Should a line in the entries below contain "agent", return that line.

Segment Start: Records for the task

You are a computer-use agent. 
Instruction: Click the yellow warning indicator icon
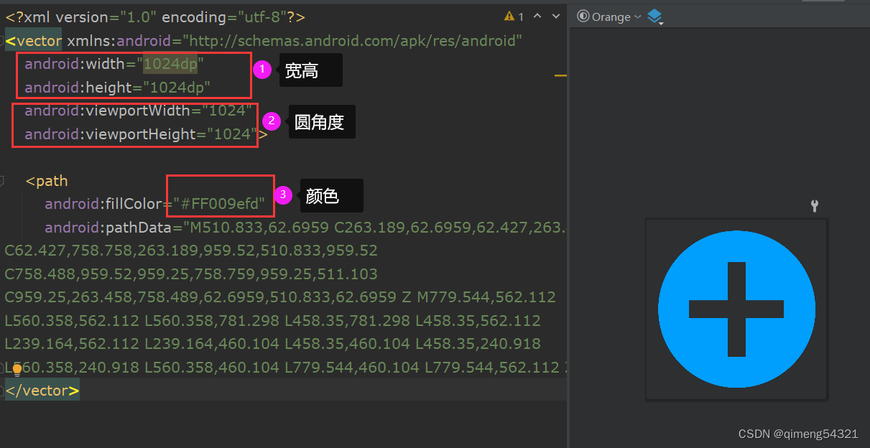pos(509,16)
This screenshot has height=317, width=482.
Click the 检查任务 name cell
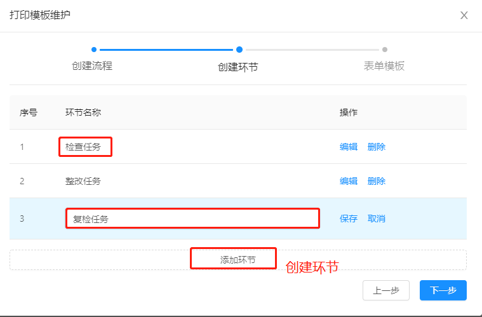83,147
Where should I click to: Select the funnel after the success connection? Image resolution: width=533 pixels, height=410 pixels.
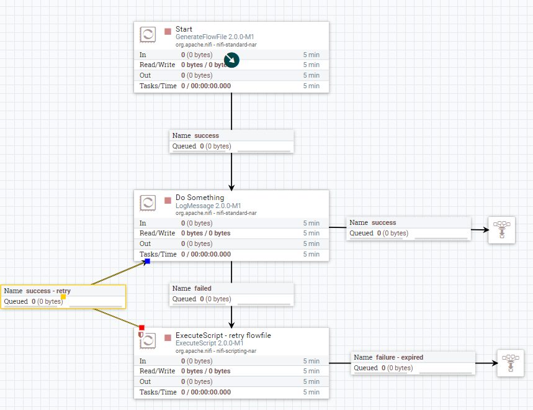pos(501,230)
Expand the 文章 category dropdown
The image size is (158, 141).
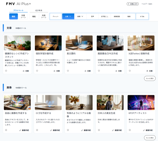point(68,16)
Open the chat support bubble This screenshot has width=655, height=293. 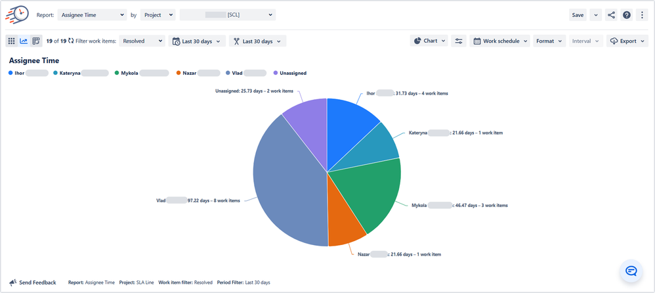click(631, 271)
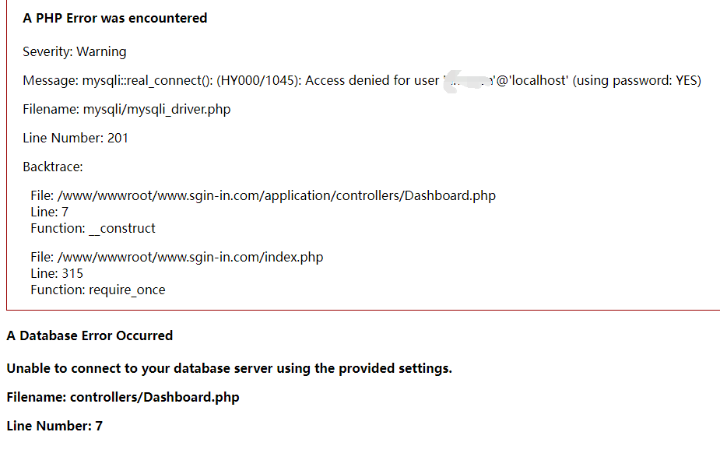Click 'Filename: controllers/Dashboard.php' bold line
The image size is (720, 453).
(x=123, y=397)
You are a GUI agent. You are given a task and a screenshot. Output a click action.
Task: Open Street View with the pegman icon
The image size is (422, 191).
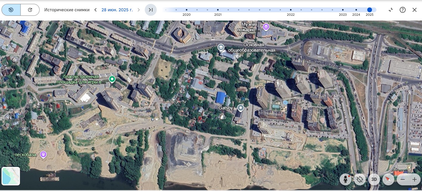click(346, 179)
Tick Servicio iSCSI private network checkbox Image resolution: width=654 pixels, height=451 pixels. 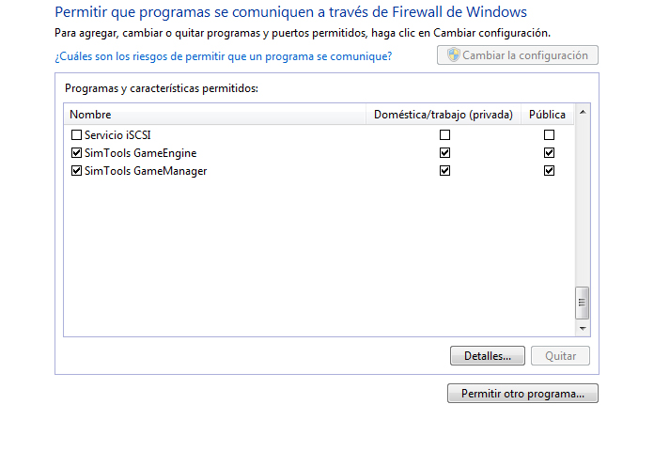point(445,135)
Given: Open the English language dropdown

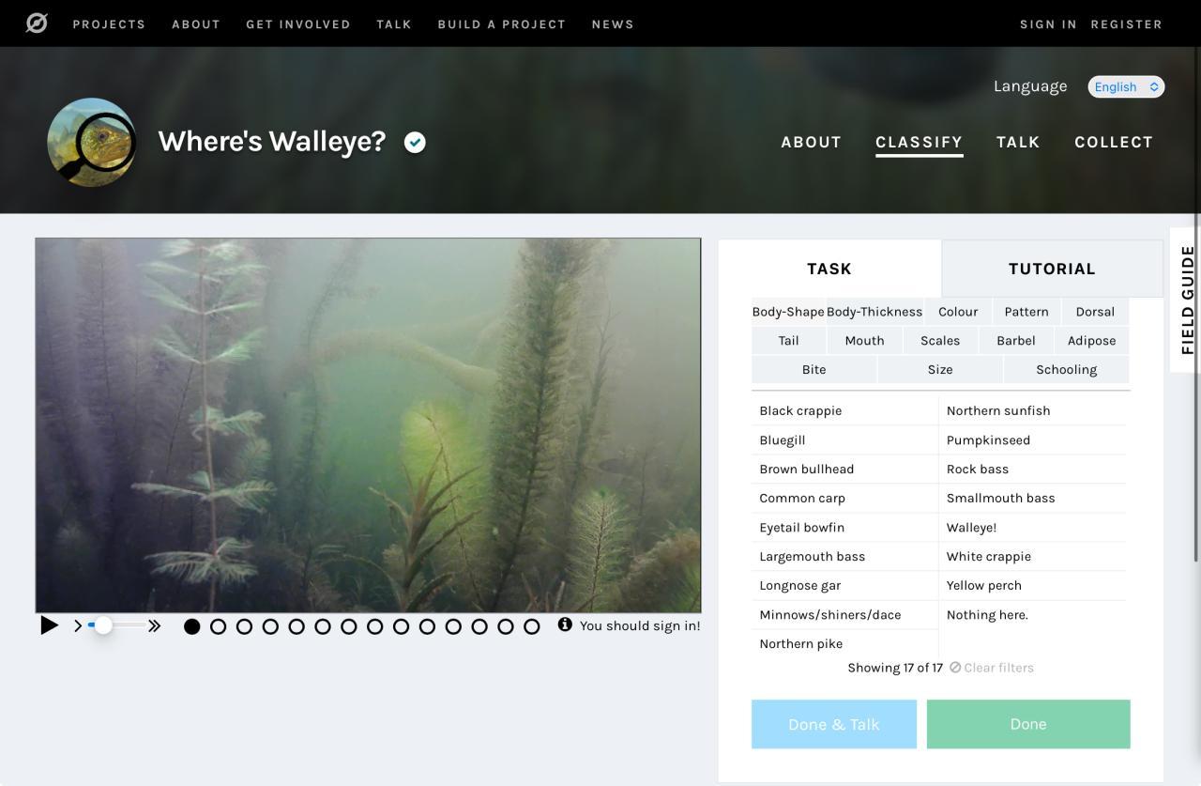Looking at the screenshot, I should pos(1126,86).
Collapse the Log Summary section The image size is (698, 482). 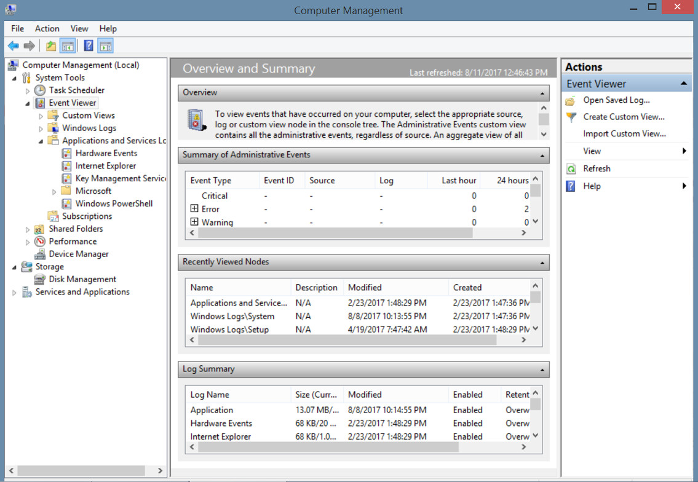pos(542,370)
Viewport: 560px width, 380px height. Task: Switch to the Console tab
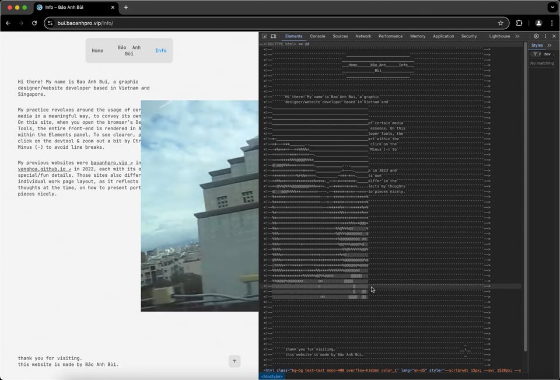pos(317,36)
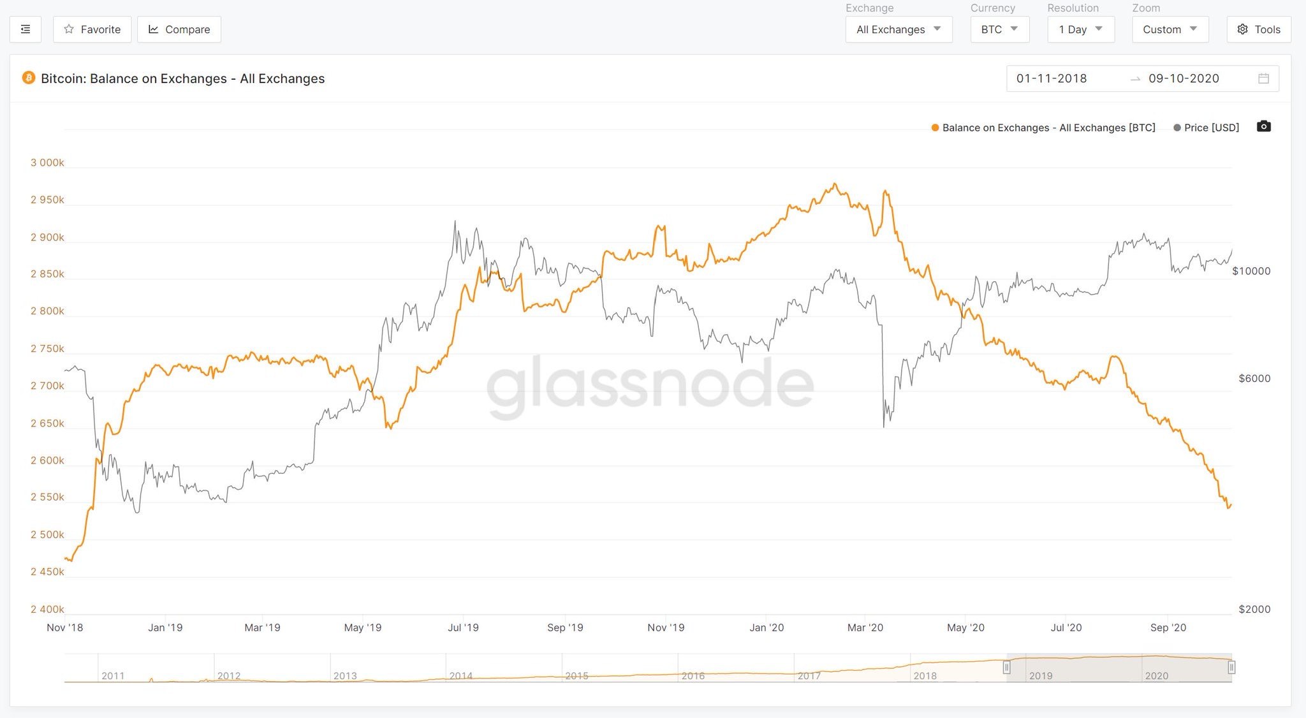Click 2015 in the navigator timeline
The width and height of the screenshot is (1306, 718).
[x=576, y=676]
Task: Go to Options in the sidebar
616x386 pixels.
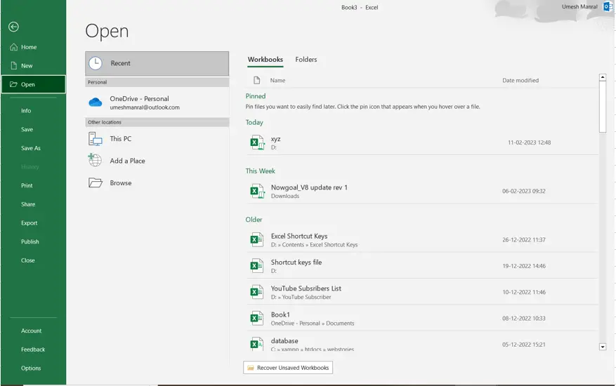Action: click(31, 368)
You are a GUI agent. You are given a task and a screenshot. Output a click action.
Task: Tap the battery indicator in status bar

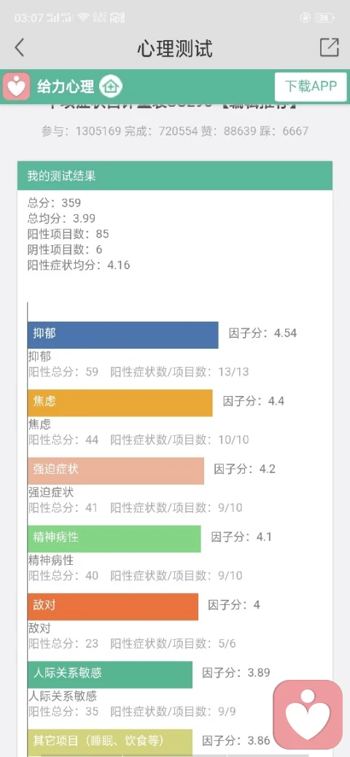[324, 18]
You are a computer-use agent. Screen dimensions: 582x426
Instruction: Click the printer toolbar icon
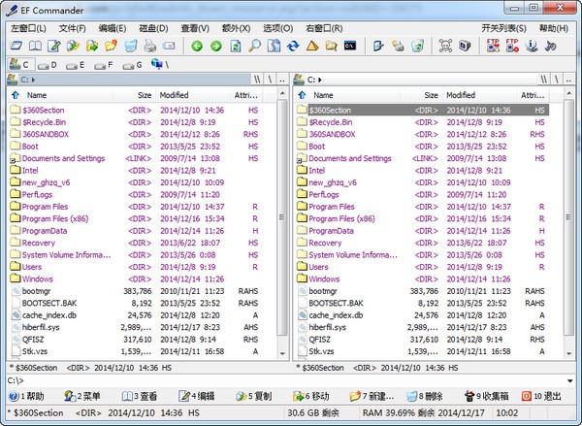[150, 46]
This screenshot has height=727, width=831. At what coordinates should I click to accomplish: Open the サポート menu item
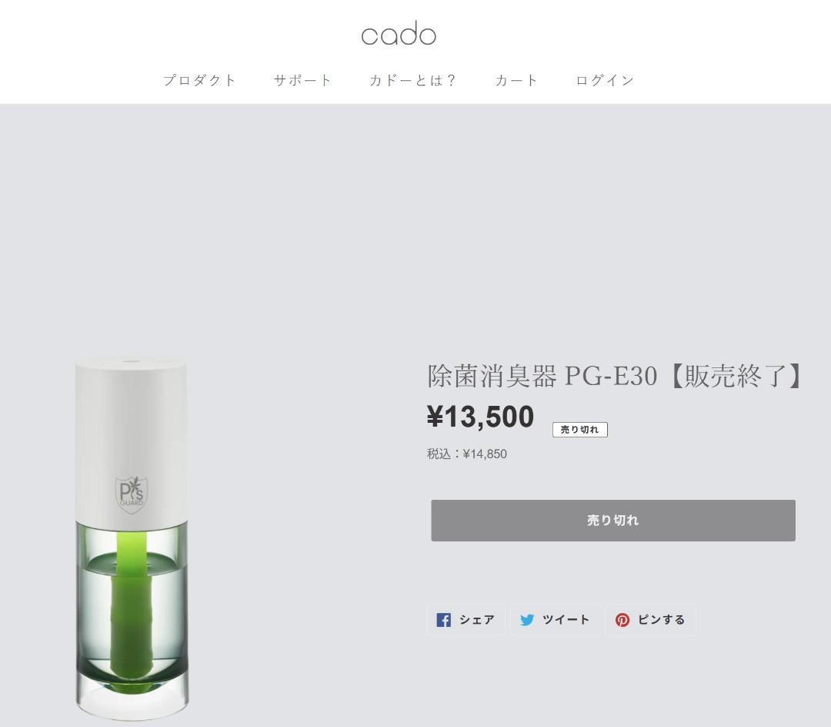(x=302, y=80)
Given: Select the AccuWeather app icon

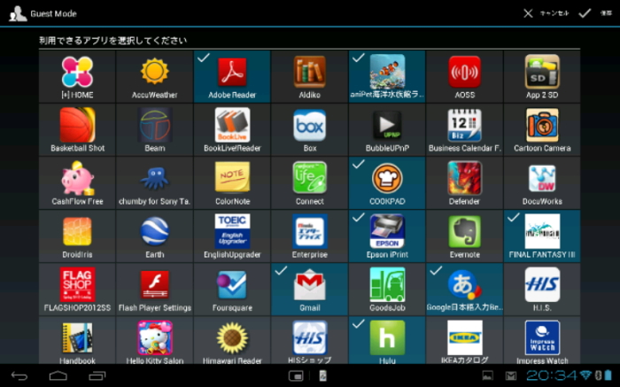Looking at the screenshot, I should pos(154,72).
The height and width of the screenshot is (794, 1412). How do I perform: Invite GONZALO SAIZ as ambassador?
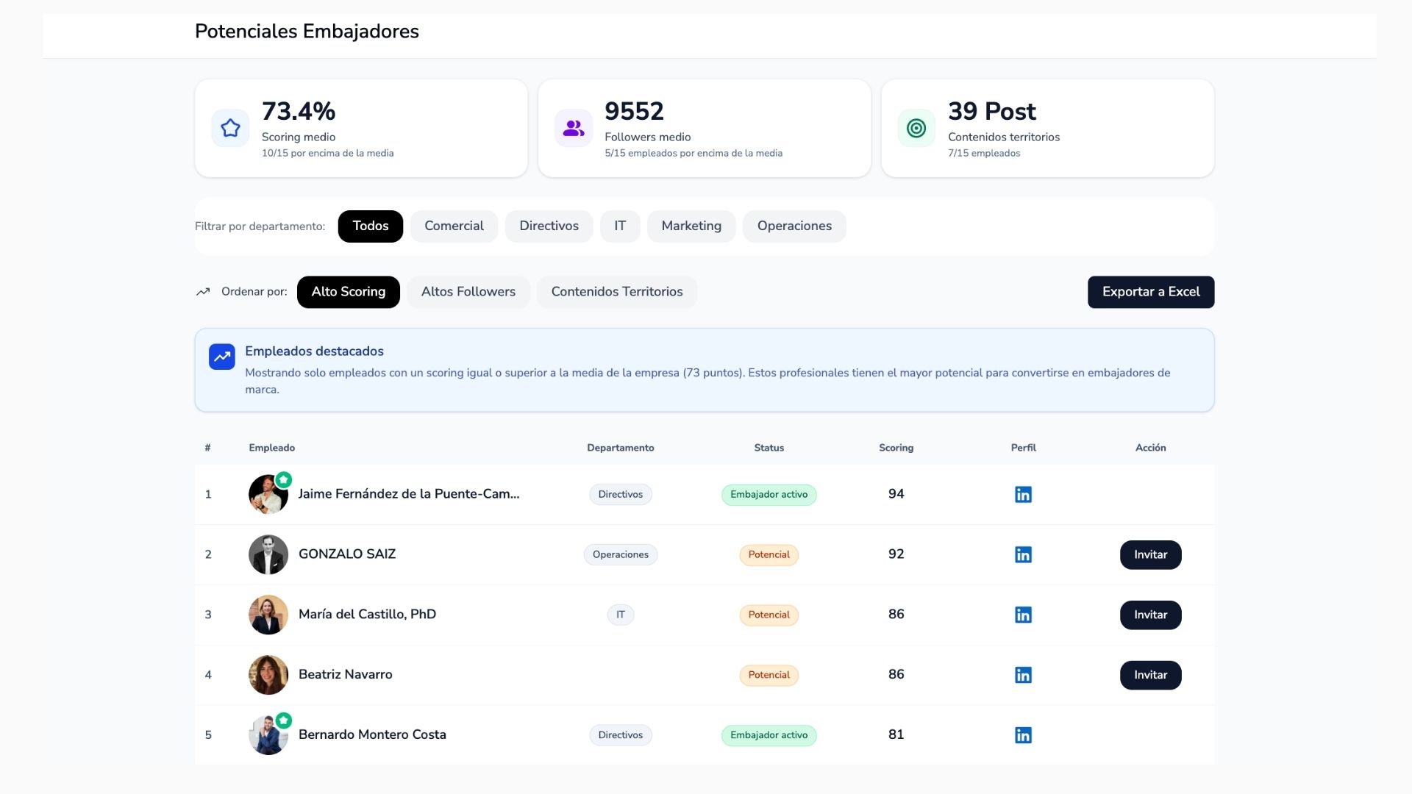pyautogui.click(x=1150, y=554)
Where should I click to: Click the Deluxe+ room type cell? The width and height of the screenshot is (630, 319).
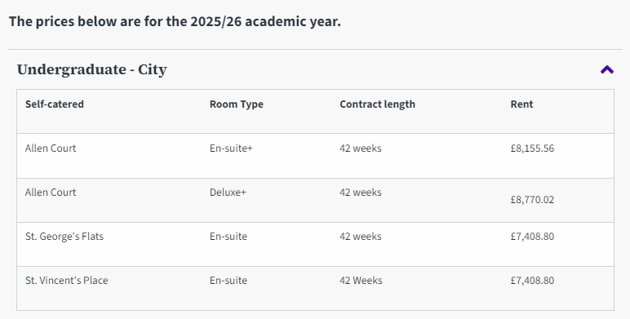[x=228, y=193]
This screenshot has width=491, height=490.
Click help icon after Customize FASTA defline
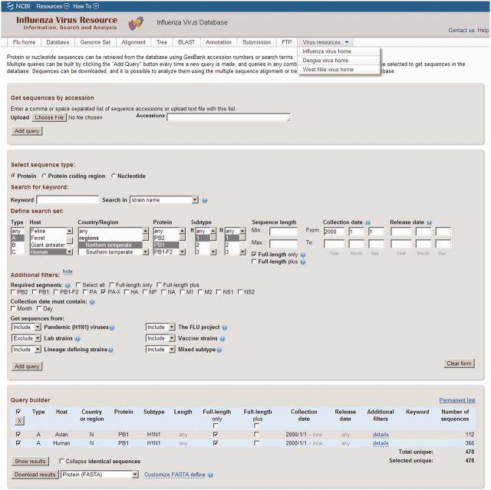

Segment End: Records for the task

### Task response
You are a computer-use agent. 
You are a GUI agent. You are given a task and a screenshot. Output a click action.
You are a GUI agent. You are given a task and a screenshot. Output a click action.
You are a computer-use agent. Screen dimensions: 582x426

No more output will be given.